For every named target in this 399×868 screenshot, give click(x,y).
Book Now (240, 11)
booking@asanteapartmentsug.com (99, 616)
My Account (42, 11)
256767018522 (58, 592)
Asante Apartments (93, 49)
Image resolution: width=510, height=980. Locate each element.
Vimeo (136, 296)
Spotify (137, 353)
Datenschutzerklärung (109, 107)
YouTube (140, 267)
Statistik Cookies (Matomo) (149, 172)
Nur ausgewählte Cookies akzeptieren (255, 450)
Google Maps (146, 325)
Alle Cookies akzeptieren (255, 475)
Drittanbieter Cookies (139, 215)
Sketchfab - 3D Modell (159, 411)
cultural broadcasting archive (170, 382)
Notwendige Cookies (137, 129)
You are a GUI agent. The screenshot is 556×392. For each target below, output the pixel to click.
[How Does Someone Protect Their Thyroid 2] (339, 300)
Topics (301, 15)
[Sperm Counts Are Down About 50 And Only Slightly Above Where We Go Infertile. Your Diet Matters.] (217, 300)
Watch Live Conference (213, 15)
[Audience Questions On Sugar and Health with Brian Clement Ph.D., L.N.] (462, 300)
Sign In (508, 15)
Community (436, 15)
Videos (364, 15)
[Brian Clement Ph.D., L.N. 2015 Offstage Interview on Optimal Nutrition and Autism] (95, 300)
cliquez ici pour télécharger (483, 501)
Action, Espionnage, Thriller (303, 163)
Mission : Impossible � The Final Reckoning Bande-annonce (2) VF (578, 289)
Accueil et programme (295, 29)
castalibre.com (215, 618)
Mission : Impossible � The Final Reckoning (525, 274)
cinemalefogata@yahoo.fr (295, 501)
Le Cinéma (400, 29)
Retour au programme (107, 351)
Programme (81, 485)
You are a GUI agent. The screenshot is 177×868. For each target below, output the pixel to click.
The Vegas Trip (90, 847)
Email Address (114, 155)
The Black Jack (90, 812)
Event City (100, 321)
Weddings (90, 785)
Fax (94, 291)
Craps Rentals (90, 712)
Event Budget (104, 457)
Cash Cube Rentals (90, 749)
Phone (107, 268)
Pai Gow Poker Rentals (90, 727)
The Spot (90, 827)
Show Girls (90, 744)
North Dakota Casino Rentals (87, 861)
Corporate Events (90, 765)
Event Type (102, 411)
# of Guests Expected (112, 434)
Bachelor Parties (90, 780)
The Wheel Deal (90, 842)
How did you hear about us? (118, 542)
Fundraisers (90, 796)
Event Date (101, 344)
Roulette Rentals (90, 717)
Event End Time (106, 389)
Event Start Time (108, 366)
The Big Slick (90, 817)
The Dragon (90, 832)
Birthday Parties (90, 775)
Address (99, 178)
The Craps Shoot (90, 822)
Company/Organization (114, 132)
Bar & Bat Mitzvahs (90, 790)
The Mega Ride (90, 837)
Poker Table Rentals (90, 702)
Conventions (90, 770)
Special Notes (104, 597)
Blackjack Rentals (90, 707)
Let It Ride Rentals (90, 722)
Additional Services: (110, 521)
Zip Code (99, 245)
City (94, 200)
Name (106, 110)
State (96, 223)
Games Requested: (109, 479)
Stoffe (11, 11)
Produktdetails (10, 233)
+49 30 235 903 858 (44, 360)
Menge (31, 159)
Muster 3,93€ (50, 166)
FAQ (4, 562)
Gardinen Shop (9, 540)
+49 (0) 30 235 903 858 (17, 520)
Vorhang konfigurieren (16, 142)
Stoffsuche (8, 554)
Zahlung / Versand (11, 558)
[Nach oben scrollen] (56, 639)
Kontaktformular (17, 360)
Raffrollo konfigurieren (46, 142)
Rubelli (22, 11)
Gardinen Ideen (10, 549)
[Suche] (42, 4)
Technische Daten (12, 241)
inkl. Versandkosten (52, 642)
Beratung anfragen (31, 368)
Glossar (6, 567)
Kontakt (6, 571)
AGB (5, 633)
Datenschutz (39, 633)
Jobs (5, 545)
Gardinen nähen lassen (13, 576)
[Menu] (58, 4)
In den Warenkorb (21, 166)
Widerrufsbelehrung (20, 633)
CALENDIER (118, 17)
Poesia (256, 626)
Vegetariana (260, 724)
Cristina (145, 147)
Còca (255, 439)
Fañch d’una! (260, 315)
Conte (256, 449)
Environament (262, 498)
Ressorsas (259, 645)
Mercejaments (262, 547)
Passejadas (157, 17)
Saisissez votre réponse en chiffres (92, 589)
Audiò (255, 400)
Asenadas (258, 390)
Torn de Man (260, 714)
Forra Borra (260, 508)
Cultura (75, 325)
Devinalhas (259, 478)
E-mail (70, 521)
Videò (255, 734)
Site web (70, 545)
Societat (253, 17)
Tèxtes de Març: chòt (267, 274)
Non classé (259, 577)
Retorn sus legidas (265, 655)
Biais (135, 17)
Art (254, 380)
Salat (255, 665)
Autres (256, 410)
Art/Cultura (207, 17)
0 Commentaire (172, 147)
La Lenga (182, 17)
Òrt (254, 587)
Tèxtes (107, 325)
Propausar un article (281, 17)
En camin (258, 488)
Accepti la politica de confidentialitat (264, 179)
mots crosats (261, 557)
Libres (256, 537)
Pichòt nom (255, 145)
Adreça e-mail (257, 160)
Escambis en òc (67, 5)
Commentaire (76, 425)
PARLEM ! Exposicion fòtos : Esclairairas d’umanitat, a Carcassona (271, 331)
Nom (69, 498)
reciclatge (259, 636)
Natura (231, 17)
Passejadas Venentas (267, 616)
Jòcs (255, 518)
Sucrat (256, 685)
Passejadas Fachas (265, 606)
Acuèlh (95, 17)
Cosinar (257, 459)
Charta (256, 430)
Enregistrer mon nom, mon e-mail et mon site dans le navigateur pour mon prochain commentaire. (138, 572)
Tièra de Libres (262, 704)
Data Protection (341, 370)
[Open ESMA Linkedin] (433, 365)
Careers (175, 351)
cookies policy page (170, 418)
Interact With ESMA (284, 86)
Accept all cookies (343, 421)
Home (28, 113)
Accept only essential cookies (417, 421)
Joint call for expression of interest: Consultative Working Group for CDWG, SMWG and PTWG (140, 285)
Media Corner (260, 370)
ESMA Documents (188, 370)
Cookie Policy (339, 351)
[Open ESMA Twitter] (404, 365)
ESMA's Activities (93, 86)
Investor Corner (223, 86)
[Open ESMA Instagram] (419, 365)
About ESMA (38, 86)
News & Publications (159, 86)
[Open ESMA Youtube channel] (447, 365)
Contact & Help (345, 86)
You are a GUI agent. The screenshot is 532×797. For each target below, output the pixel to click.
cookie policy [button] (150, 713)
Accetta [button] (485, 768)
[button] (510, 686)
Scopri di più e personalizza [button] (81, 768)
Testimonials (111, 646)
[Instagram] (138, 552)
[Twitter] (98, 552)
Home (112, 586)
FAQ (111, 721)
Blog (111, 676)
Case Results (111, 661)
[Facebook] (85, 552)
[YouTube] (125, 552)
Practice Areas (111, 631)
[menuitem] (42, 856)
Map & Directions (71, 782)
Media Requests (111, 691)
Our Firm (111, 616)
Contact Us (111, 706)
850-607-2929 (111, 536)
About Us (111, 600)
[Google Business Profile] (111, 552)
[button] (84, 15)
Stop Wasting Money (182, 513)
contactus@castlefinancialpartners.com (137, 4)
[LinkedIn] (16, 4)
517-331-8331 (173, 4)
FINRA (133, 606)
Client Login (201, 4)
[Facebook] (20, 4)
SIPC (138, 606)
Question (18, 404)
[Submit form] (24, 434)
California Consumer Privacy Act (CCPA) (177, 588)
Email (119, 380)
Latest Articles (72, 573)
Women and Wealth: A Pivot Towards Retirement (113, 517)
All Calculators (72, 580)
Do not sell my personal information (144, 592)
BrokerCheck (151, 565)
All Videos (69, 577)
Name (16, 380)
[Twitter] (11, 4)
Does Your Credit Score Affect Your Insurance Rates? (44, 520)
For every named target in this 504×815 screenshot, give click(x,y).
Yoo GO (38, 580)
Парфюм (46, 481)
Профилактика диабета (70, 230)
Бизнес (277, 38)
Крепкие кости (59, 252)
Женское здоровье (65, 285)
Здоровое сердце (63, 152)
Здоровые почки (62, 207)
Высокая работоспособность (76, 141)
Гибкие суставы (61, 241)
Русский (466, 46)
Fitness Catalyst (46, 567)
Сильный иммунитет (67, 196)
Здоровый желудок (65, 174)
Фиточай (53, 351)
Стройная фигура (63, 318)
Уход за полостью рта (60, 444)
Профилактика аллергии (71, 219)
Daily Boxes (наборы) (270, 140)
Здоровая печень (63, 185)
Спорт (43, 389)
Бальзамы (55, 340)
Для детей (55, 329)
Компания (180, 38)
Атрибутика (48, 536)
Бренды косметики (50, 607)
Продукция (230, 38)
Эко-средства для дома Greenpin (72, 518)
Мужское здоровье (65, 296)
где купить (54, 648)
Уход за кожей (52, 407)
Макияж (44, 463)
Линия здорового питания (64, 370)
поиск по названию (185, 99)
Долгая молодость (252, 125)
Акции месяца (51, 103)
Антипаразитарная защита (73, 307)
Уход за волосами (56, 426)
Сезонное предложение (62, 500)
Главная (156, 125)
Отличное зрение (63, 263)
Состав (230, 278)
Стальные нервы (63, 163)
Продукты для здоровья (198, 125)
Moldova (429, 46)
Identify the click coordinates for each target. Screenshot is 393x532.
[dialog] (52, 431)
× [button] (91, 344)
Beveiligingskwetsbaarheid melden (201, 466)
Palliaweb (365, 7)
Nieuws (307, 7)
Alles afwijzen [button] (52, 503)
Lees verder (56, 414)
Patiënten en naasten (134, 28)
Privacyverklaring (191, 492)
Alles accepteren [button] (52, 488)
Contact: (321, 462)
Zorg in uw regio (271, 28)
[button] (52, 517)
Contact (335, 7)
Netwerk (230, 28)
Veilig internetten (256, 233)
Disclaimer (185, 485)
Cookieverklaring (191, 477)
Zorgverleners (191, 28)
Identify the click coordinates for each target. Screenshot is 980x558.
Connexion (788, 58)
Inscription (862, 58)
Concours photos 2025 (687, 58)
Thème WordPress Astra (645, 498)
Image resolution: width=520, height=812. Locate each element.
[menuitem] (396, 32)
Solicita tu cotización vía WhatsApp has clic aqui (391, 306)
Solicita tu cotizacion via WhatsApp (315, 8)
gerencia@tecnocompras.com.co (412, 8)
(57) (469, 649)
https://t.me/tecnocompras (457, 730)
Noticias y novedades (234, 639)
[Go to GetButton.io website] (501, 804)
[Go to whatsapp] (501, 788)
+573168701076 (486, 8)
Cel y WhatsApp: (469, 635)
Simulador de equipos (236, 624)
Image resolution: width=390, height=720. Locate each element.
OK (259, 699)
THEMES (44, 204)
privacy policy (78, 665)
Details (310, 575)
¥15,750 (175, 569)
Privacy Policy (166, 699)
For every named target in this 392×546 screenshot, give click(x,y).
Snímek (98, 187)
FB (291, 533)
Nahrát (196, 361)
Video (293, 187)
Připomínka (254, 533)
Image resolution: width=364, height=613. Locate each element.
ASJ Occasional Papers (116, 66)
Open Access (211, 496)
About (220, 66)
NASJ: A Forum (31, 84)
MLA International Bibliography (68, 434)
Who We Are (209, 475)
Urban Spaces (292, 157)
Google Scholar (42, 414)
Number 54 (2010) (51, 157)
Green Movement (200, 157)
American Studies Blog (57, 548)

--- --- ---

# [EXERCISE PROMPT]
Rewrite the records starting at the line that contains "Blog (111, 676)" and ending at the line that contains "Daily Boxes (наборы) (270, 140)", increasing every coordinate in the answers by 72. Keep any request lines in that range unchanged.

# [FINISHED ANSWER]
Blog (183, 748)
Case Results (183, 733)
[Facebook] (157, 624)
[YouTube] (197, 624)
Practice Areas (183, 703)
[menuitem] (114, 928)
Map & Directions (143, 854)
Media Requests (183, 763)
Our Firm (183, 688)
Contact Us (183, 778)
850-607-2929 (183, 608)
About Us (183, 672)
[Google Business Profile] (183, 624)
[button] (156, 87)
Stop Wasting Money (254, 585)
contactus@castlefinancialpartners.com (209, 76)
[LinkedIn] (88, 76)
517-331-8331 (245, 76)
FINRA (205, 678)
Client Login (273, 76)
[Facebook] (92, 76)
SIPC (210, 678)
Question (90, 476)
[Submit form] (96, 506)
California Consumer Privacy Act (CCPA) (249, 660)
Email (191, 452)
Latest Articles (144, 645)
Women and Wealth: A Pivot Towards Retirement (185, 589)
All Calculators (144, 652)
Do not sell my personal information (216, 664)
BrokerCheck (223, 637)
All Videos (141, 649)
Name (88, 452)
[Twitter] (83, 76)
Does Your Credit Score Affect Your Insurance Rates? (116, 592)
For every named target in this 504×815 screenshot, give click(x,y).
Yoo GO (110, 652)
Парфюм (118, 553)
Профилактика диабета (142, 302)
Бизнес (349, 110)
Крепкие кости (131, 324)
Женское здоровье (137, 357)
Здоровое сердце (135, 224)
Здоровые почки (134, 279)
Высокая работоспособность (148, 213)
Гибкие суставы (133, 313)
Русский (538, 118)
Fitness Catalyst (118, 639)
Сильный иммунитет (139, 268)
Здоровый желудок (137, 246)
Фиточай (125, 423)
Стройная фигура (135, 390)
Уход за полостью рта (132, 516)
Профилактика аллергии (143, 291)
Daily Boxes (наборы) (342, 212)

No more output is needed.